### Problem to solve
Format the items below as a Markdown table with two columns, Row and Line. Give each non-blank line its own row, numbered in order, and leave out blank lines.
[begin Entries supplied]
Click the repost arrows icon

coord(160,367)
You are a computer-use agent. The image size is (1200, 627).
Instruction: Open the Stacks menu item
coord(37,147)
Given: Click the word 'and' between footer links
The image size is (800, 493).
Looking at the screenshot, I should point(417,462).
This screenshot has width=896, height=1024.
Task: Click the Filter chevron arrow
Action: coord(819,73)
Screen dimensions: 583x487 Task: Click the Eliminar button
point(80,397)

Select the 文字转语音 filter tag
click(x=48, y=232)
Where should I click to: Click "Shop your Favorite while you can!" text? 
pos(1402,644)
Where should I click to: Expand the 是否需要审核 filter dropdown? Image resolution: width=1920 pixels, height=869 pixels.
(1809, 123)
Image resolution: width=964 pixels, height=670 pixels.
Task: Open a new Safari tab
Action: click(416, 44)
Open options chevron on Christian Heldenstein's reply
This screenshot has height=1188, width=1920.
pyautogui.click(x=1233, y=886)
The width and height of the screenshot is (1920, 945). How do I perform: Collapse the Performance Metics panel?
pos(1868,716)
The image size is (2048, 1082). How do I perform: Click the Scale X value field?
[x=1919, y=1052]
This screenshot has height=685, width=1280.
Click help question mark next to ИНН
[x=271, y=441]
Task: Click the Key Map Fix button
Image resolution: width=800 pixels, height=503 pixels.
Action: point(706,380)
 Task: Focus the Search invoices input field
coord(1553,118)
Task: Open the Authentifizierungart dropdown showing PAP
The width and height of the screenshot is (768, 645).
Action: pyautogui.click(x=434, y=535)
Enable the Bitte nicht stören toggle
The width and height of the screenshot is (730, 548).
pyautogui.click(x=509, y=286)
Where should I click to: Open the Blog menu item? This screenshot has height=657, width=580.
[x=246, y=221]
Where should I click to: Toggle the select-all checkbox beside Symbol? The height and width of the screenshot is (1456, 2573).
[end Entries supplied]
### Exercise response
| Row | Line |
|---|---|
| 1 | Click the repost arrows icon |
| 2 | coord(160,367) |
| 3 | You are a computer-use agent. The image size is (1200, 627). |
| 4 | Instruction: Open the Stacks menu item |
| 5 | coord(37,147) |
| 6 | Given: Click the word 'and' between footer links |
| 7 | The image size is (800, 493). |
| 8 | Looking at the screenshot, I should point(417,462). |
| 9 | This screenshot has width=896, height=1024. |
| 10 | Task: Click the Filter chevron arrow |
| 11 | Action: coord(819,73) |
| 12 | Screen dimensions: 583x487 Task: Click the Eliminar button |
| 13 | point(80,397) |
| 14 | Select the 文字转语音 filter tag |
| 15 | click(x=48, y=232) |
| 16 | Where should I click to: Click "Shop your Favorite while you can!" text?  |
| 17 | pos(1402,644) |
| 18 | Where should I click to: Expand the 是否需要审核 filter dropdown? Image resolution: width=1920 pixels, height=869 pixels. |
| 19 | (1809, 123) |
| 20 | Image resolution: width=964 pixels, height=670 pixels. |
| 21 | Task: Open a new Safari tab |
| 22 | Action: click(416, 44) |
| 23 | Open options chevron on Christian Heldenstein's reply |
| 24 | This screenshot has height=1188, width=1920. |
| 25 | pyautogui.click(x=1233, y=886) |
| 26 | The width and height of the screenshot is (1920, 945). How do I perform: Collapse the Performance Metics panel? |
| 27 | pos(1868,716) |
| 28 | The image size is (2048, 1082). How do I perform: Click the Scale X value field? |
| 29 | [x=1919, y=1052] |
| 30 | This screenshot has height=685, width=1280. |
| 31 | Click help question mark next to ИНН |
| 32 | [x=271, y=441] |
| 33 | Task: Click the Key Map Fix button |
| 34 | Image resolution: width=800 pixels, height=503 pixels. |
| 35 | Action: point(706,380) |
| 36 |  Task: Focus the Search invoices input field |
| 37 | coord(1553,118) |
| 38 | Task: Open the Authentifizierungart dropdown showing PAP |
| 39 | The width and height of the screenshot is (768, 645). |
| 40 | Action: pyautogui.click(x=434, y=535) |
| 41 | Enable the Bitte nicht stören toggle |
| 42 | The width and height of the screenshot is (730, 548). |
| 43 | pyautogui.click(x=509, y=286) |
| 44 | Where should I click to: Open the Blog menu item? This screenshot has height=657, width=580. |
| 45 | [x=246, y=221] |
| 46 | Where should I click to: Toggle the select-all checkbox beside Symbol? The height and width of the screenshot is (1456, 2573). |